YOUR ASSIGNMENT = Lines to restate from the data below: from the one containing "Detalhes da conta (50, 2264)" to the one containing "[Procurar] (197, 75)", both included. Give them again exactly, and only them.

BEGIN INPUT FOR THIS TASK

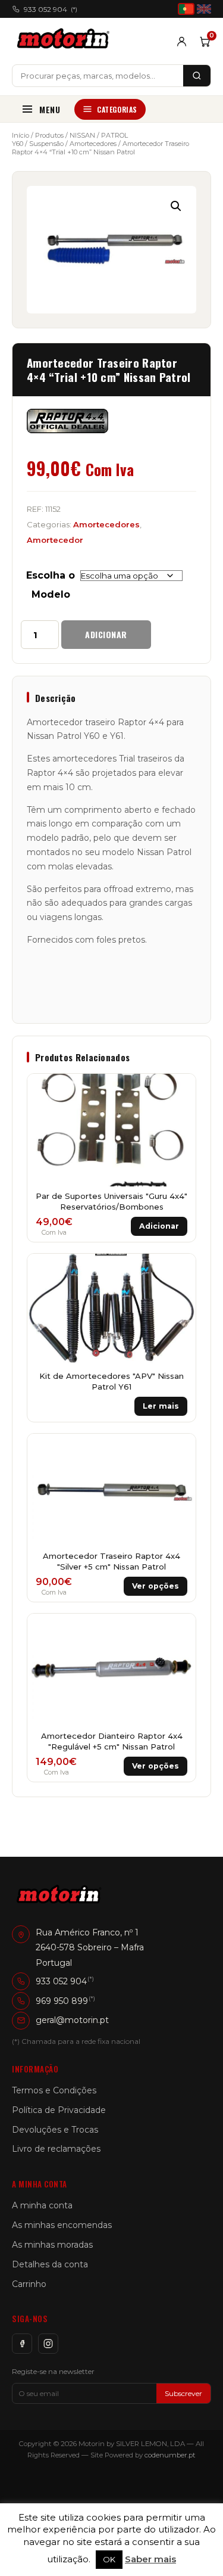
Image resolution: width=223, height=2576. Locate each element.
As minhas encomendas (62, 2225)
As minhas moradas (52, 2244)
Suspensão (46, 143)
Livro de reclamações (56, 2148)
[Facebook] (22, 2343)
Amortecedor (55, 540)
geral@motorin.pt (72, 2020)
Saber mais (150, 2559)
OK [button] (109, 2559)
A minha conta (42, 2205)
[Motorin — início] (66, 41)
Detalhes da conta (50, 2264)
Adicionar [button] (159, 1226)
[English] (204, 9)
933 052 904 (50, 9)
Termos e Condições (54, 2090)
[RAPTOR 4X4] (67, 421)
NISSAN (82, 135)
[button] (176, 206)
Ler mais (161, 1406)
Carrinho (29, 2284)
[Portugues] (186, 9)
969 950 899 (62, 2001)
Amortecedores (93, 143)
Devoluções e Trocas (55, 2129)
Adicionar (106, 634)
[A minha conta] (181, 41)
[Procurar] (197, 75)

END INPUT FOR THIS TASK
BEGIN INPUT FOR THIS TASK

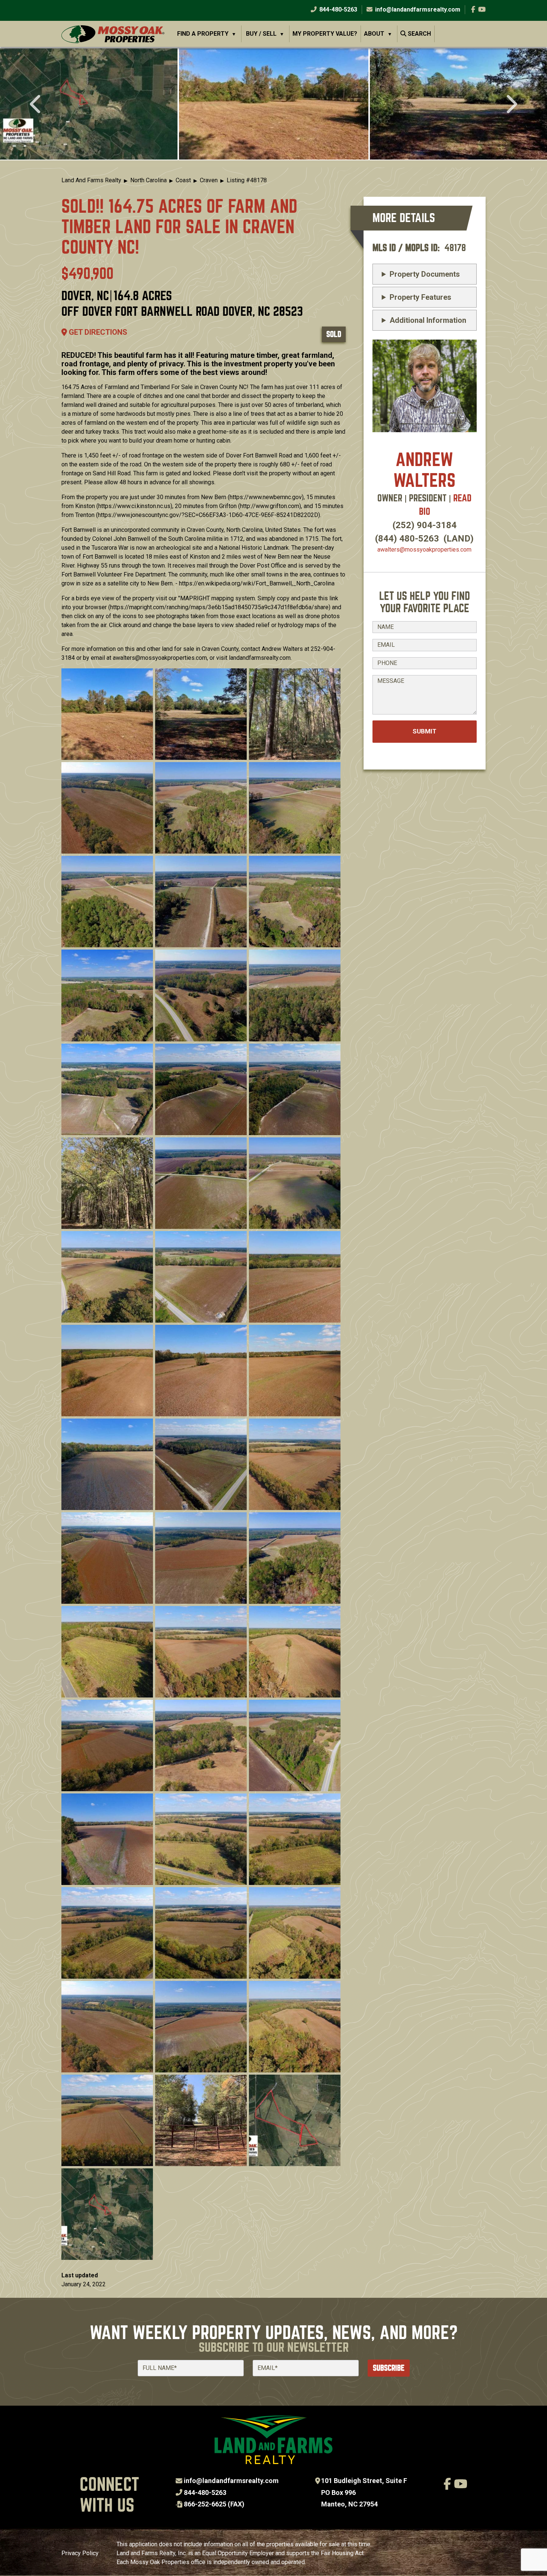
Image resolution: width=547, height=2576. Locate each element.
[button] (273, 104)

END INPUT FOR THIS TASK
BEGIN INPUT FOR THIS TASK

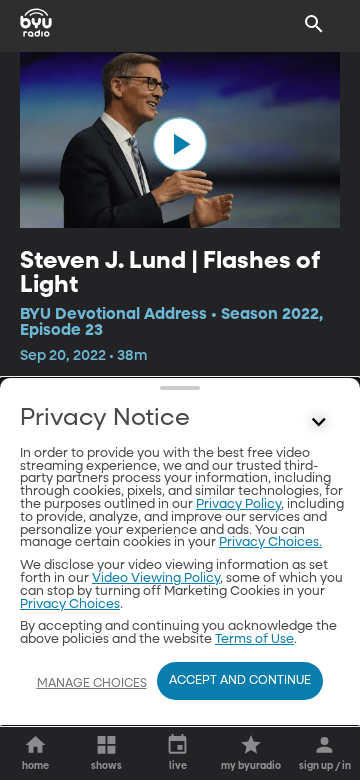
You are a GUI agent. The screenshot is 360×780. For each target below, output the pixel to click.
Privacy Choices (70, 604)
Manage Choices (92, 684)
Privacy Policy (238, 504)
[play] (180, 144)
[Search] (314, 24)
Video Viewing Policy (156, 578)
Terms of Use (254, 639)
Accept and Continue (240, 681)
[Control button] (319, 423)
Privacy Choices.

END INPUT FOR THIS TASK

ANSWER TO THIS TASK =
Detalhes da conta (50, 2264)
Adicionar [button] (159, 1226)
[English] (204, 9)
933 052 904 (50, 9)
Termos e Condições (54, 2090)
[RAPTOR 4X4] (67, 421)
NISSAN (82, 135)
[button] (176, 206)
Ler mais (161, 1406)
Carrinho (29, 2284)
[Portugues] (186, 9)
969 950 899 (62, 2001)
Amortecedores (93, 143)
Devoluções e Trocas (55, 2129)
Adicionar (106, 634)
[A minha conta] (181, 41)
[Procurar] (197, 75)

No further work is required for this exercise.